* **Problems and tasks**
1. From the ConPTY design text, write out the part that opens with the words containing "1. The client" and closes with "in PTY mode.".
2. List every file name ending in .exe or .dll that appears in the ConPTY design text.

Those assumptions have proven incorrect. Because it was too easy to just ::CreateProcess in the default manner and then get access to the session after-the-fact and manipulate it with APIs like ::GetConsoleWindow(), tooling and tests organically grew to make use of this process. Instead of requesting up front that they didn't need a window or the overhead of a console session, they would create one anyway by default and then manipulate it afterward to hide it, move it off- screen, or otherwise push it around. Overall, this is terrible for their performance and overall reliability because they've obscured their intent by not asking for it upfront and impacted their performance by having the entire subsystem spin up interactive work when they intend to not use it. But Windows is the place for compatibility, so we must react and compensate for the existing non-ideal situation.

We will implement a mechanism to compensate for these that attempts to capture the intent of the requests from the calling applications against the ConPTY and translates them into the "universal" Virtual Terminal language to the best of its ability to make the same effects as prior to the change to the new PTY + Terminal platform.

Solution Design

Overall, there are three processes involved in this situation:

  1. The client command-line application utility, tool, or test that will manipulate the window.
  2. The console host (conhost.exe or openconsole.exe) operating in PTY mode.
  3. The terminal (windowsterminal.exe when it's Windows Terminal, but could be a third party).

The following diagram shows the components and how they will interact.

   ┌─────────────────┐                   ┌──────────────────┐                   ┌──────────────────────┐
   │                 │       1           │                  │                   │                      │
   │   Command-Line  ├─────────────────► │   Console Host   │                   │   Windows Terminal   │
   │   Tool or       │                   │   as ConPTY      │                   │   Backend            │
   │   Utility       │       2           │                  │        6          │                      │
   │                 │ ◄─────────────────┤                  ├─────────────────► │                      │
   │                 │                   │                  │                   │                      │
   │                 │                   │                  │                   │                      │
   │                 │                   │                  │         9         │                      │
   │                 │                   │                  │ ◄─────────────────┤                      │
   │                 │                   │                  │                   │                      │
   └─────┬───────────┘                   └───────────┬──────┘                   └─────────────────┬────┘
         │                                        ▲  │                                   ▲        │
         │                                        │  │                                   │        │
         │                                        │  │10                                 │        │7
         │3                                      5│  │                                   │8       │
         │                                        │  ▼                                   │        ▼
         │                                    ┌───┴────┐                              ┌──┴────┬───────┬─────────────────────────┐
         ▼                                    │ Hidden │                              │       │       │                      v^x│
   ┌─────────────────┐                        │ Fake   │                              ├───────┴───────┴─────────────────────────┤
   │                 │          4             │ PTY    │                              │                                         │
   │                 ├──────────────────────► │ Window │                              │                                         │
   │   user32.dll    │                        └────────┘                              │      Windows Terminal                   │
   │   Window APIs   │                                                                │      Displayed Window                   │
   │                 │                                                                │                                         │
   │                 │                                                                │                                         │
   └─────────────────┘                                                                │                                         │
                                                                                      │                                         │
                                                                                      │                                         │
                                                                                      │                                         │
                                                                                      │                                         │
                                                                                      │                                         │
                                                                                      │                                         │
                                                                                      │                                         │
                                                                                      │                                         │
                                                                                      │                                         │
                                                                                      └─────────────────────────────────────────┘
  1. The command-line tool calls ::GetConsoleWindow() on the PTY host
  2. The PTY host returns the raw HWND to the Hidden Fake PTY Window in its control
  3. The command-line tool calls ::ShowWindow() on the user32.dll API surface to manipulate that window.

* **Extracted material**
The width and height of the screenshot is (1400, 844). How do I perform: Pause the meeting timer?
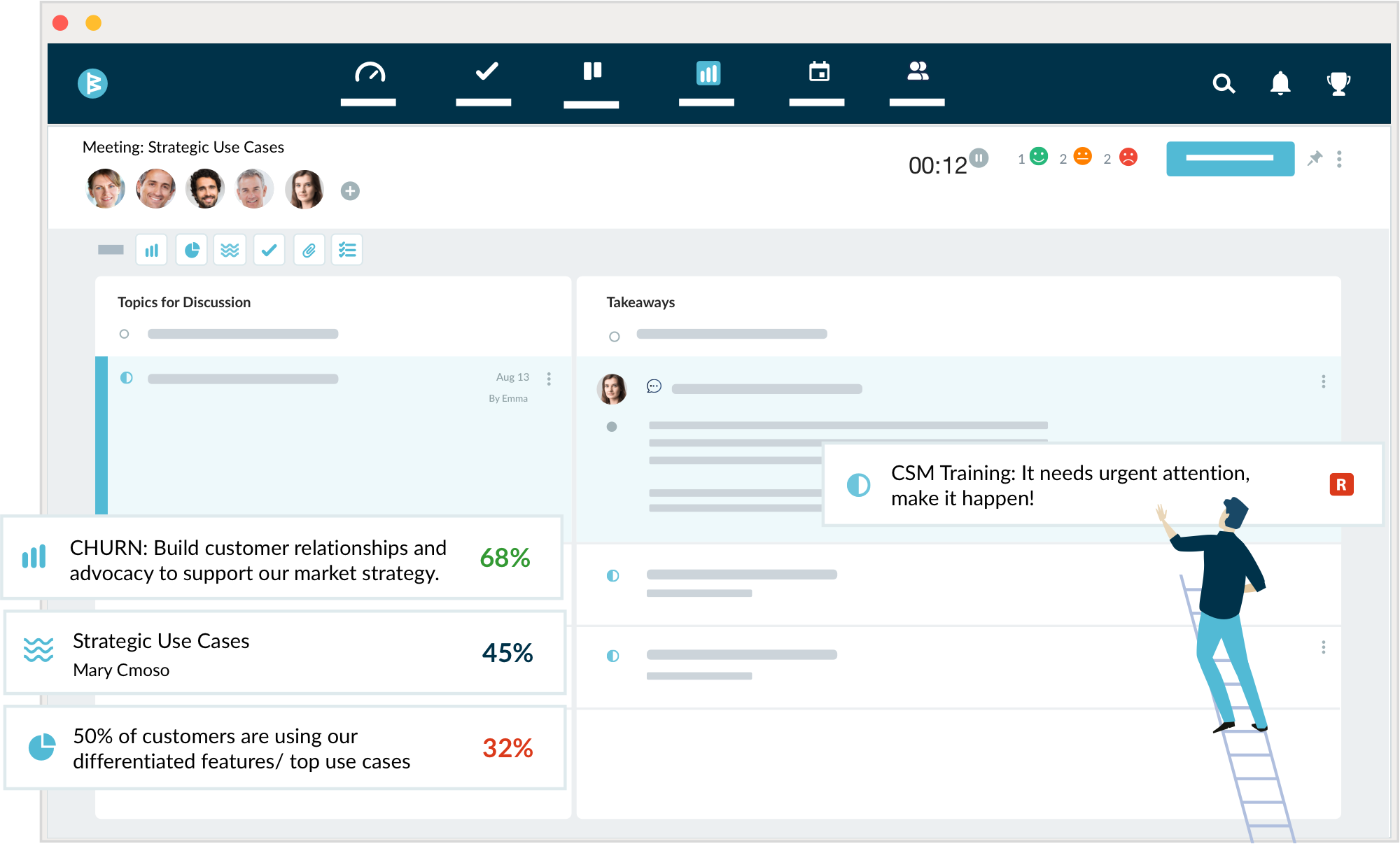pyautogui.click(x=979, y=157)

---

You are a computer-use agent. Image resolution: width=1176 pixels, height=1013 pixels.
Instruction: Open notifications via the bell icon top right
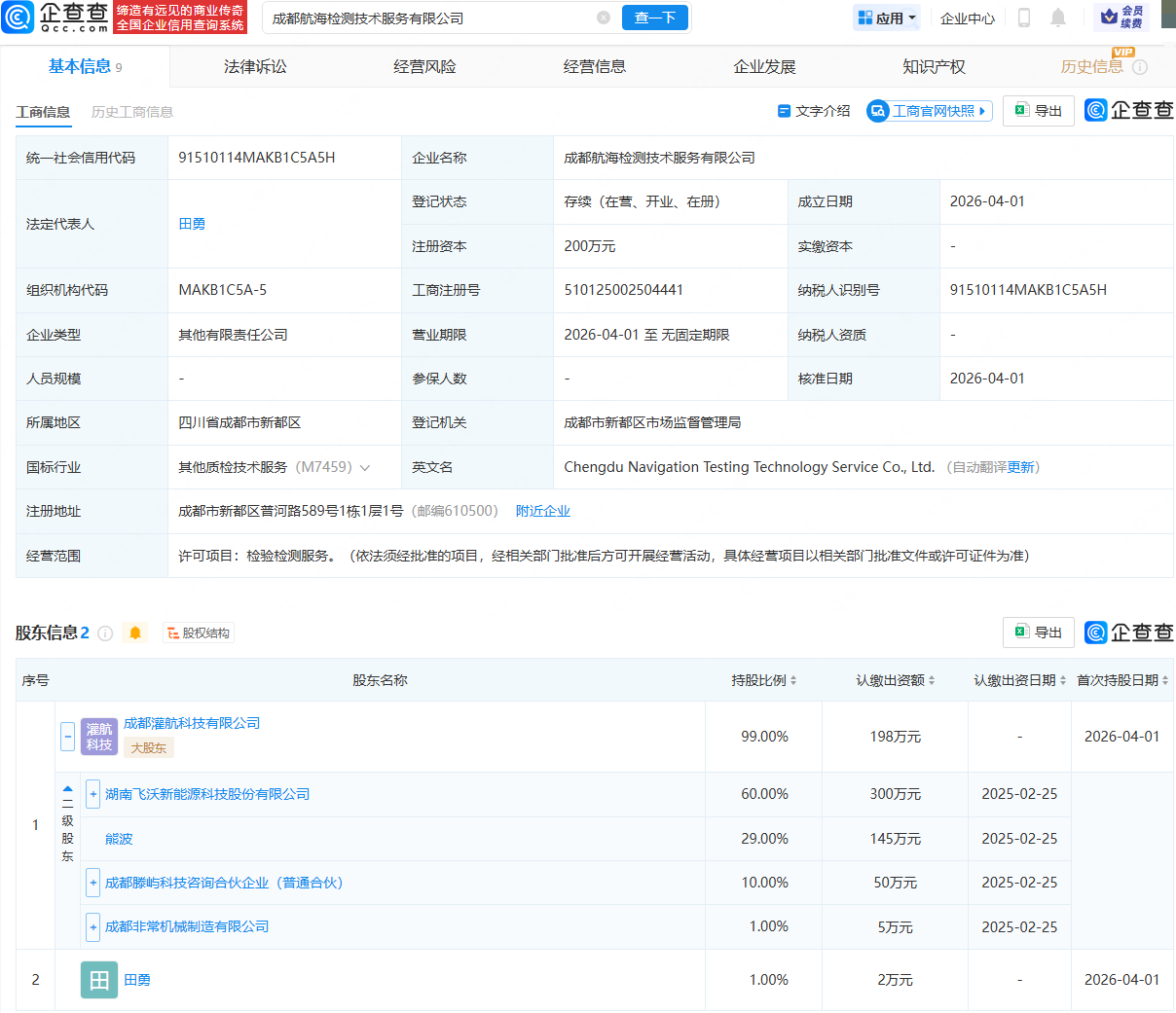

* **The results**
1.
1. The client command-line application utility, tool, or test that will manipulate the window.
  2. The console host (conhost.exe or openconsole.exe) operating in PTY mode.

2.
conhost.exe
openconsole.exe
windowsterminal.exe
user32.dll